As a side note, during the development phase this was the first scene that required an actual user interaction and it played a pivotal role in my decision to turn my folio into a game.

Open source scene

For the last scene, I wanted to experiment a bit more with particles and curl noise because I’ve always liked how organic and beautiful it can get. I had already published an article using these concepts, so I had to come up with something different. Jaume Sanchez’ Polygon Shredder definitely was a major inspiration here.

Since this experiment was part of my open source commitment section, I had the idea to use my GitHub statistics as a data source for the particles. Each statistic (number of commits, followers, issues closed and so on) is assigned to a color and turned into a bunch of particles. You can even toggle them on and off using the filters in the information pop-up. Once again, this changed a rather technical demo into something more meaningful.

While working on the portfolio, I was also exploring new rendering techniques with gpu-curtains such as planar reflections. Traditionally used for mirror effects or floor reflections, it consists of rendering a part of your scene a second time but from a different camera angle and projecting it onto a plane. Having nailed this, I thought it would be a perfect match there and added it to the scene.

Last but not least, and as a reminder of the retro video games vibe, I wanted to add a pixelated mouse trail post-processing effect. I soon realized it would be way too much though, and ended up showing it only when the user is actually drawing a line, making it more subtle.
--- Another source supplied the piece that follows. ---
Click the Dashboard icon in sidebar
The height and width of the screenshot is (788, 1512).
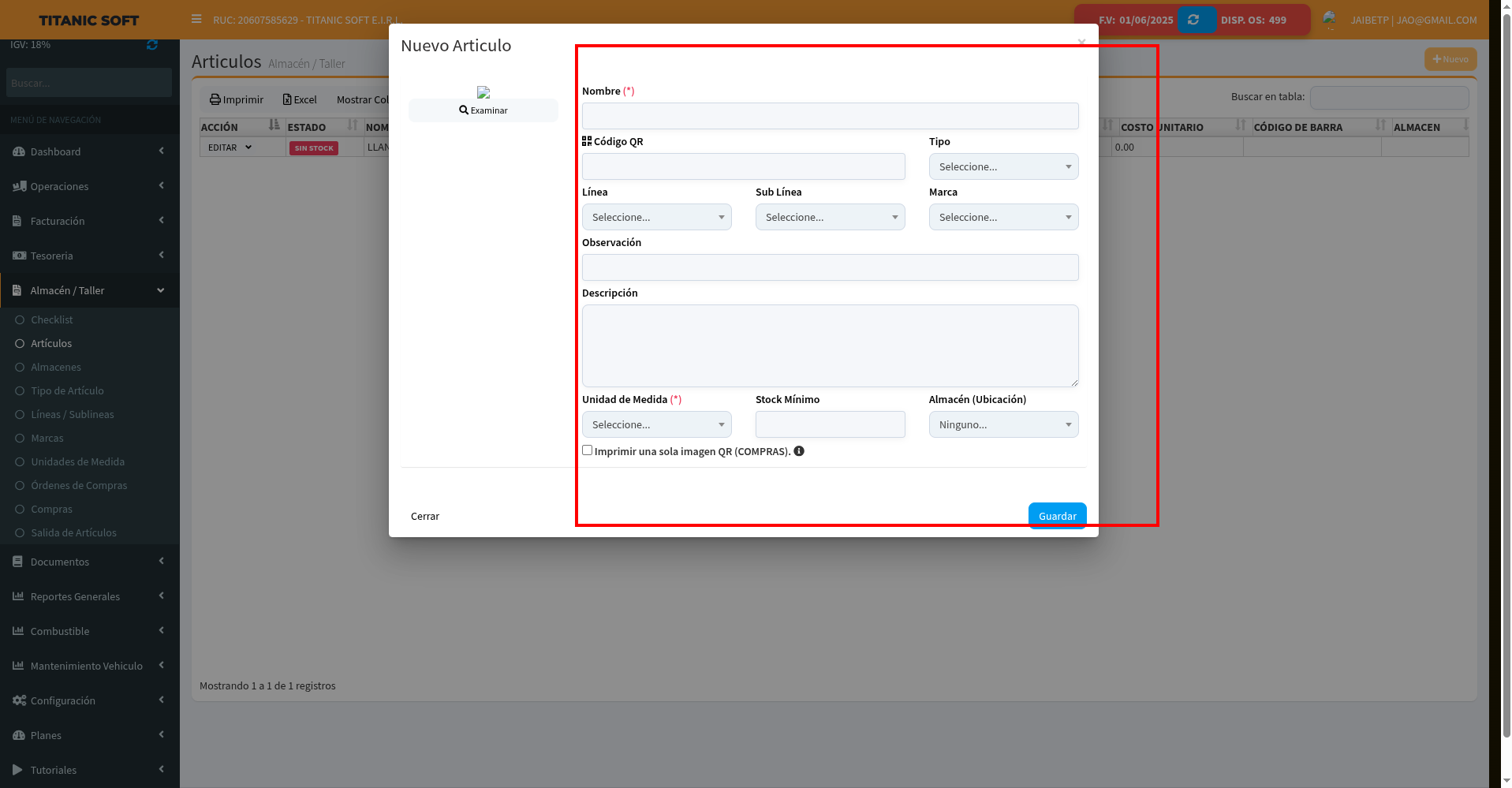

Using the filters can actually help you unlock features!

Performance and accessibility

On such highly interactive and immersive pages, performance is key. Here are a few tricks I’ve used to try to maintain the most fluid experience across all devices.

Dynamic imports

I’ve used Nuxt dynamic imported components and lazy hydration for almost every non critical components of the page. In the same way, all WebGPU scenes are dynamically loaded only if WebGPU is supported. This significantly decreased the initial page load time.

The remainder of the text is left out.